The phenomenon of epitope suppression, where mice primed with a carrier protein showed reduced anti-hapten antibody responses to a subsequent injection of hapten–carrier conjugate, is well known.³⁰ It also appears to occur when the carrier protein is TT.³¹ There is therefore the potential problem for DNAscFv–FrC fusion vaccination of encountering pre-existing antibody against FrC in patients immune to TT. We initially investigated this in a mouse myeloma model.¹⁷ In preimmune mice, only a minor diminution in anti-Id antibody level was noted at day 63, but the effect on the kinetics of response was not assessed. The current analysis of responses to four different DNA human scFv vaccines reveals a consistent suppression of anti-Id antibody following the primary injection. However, in all cases, a second injection led to an accelerated response, so that by day 63 the prevaccinated group and the controls were approaching equivalence, confirming the findings in the mouse myeloma model.

The next question concerned the conformational integrity of the scFv–FrC fusion protein. It is clearly possible for scFv to fold to recreate the specificity of the parental antibody,³² although optimization of folding and stability in different expression systems has often been necessary.³³ We were concerned that the variety of scFv sequences derived from B-cell malignancies would introduce uncertainty about the quality of the individual vaccines. The leader sequence would allow secretion of the scFv fusion protein, but the relative contribution of secreted protein or protein transferred directly from muscle cell to antigen-presenting cells is unknown.²⁹ Remarkably, this design appears capable of inducing anti-Id antibodies focused largely on the private Id determinants of the corresponding natural human tumour-derived immunoglobulin. This mirrors observations in a syngeneic model using synthetic mouse scFvs with different V_H and V_L combinations.³⁴

The profile of IgG subclasses differs from that induced by vaccination with exogenous Id immunoglobulin/complete Freund's adjuvant where the response is almost entirely IgG1.¹⁷ Involvement of Th1 CD4⁺ T cells following DNA delivery is expected, and is at least partly a result of the presence of CpG dinucleotide repeats in the backbone, which lead to production of interleukin-2 and interferon-γ.³⁵

Clearly, DNAscFv–FrC vaccines are capable of activating antibody responses influenced by both Th1 and Th2 cells, with a predominance of Th2. In mice prevaccinated against TT, the apparent selective suppression of IgG2a at day 21 mirrors previous findings in a hapten–carrier system.³⁶ It supports the suggestion that interferon-γ-producing Th1 cells are particularly affected in this setting.
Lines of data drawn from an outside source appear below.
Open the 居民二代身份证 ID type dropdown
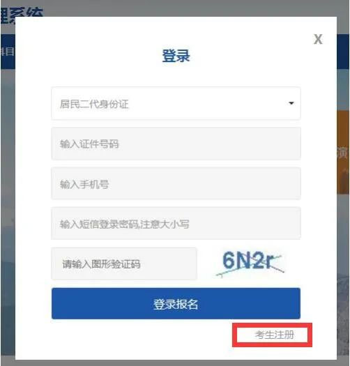Viewport: 350px width, 366px height. tap(176, 103)

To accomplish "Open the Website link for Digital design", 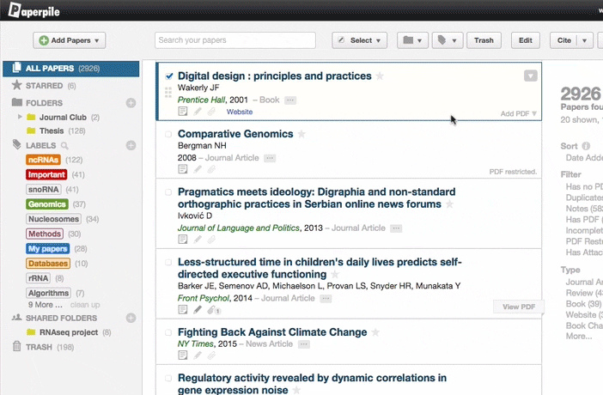I will [x=240, y=112].
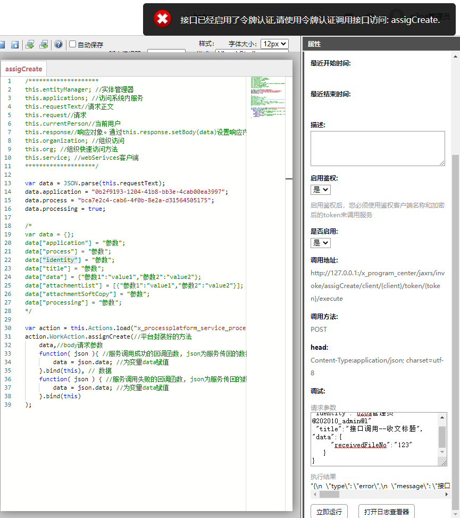Click the save disk icon in toolbar
Viewport: 460px width, 518px height.
(x=15, y=45)
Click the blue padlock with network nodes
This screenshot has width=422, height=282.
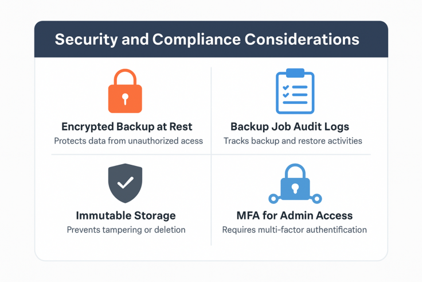tap(295, 185)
In summary, DNAscFv–FrC vaccines can operate in the context of pre-existing immunity against TT, and the fusion format apparently allows folding of the scFv component to display Id determinants comparable with those in the natural immunoglobulin. For lymphoma, this opens the way to routine preparation and testing of DNA fusion vaccines for clinical trial. It provides the confidence that this design can induce anti-Id antibodies known to be powerful mediators of attack on surface immunoglobulin of neoplastic B cells.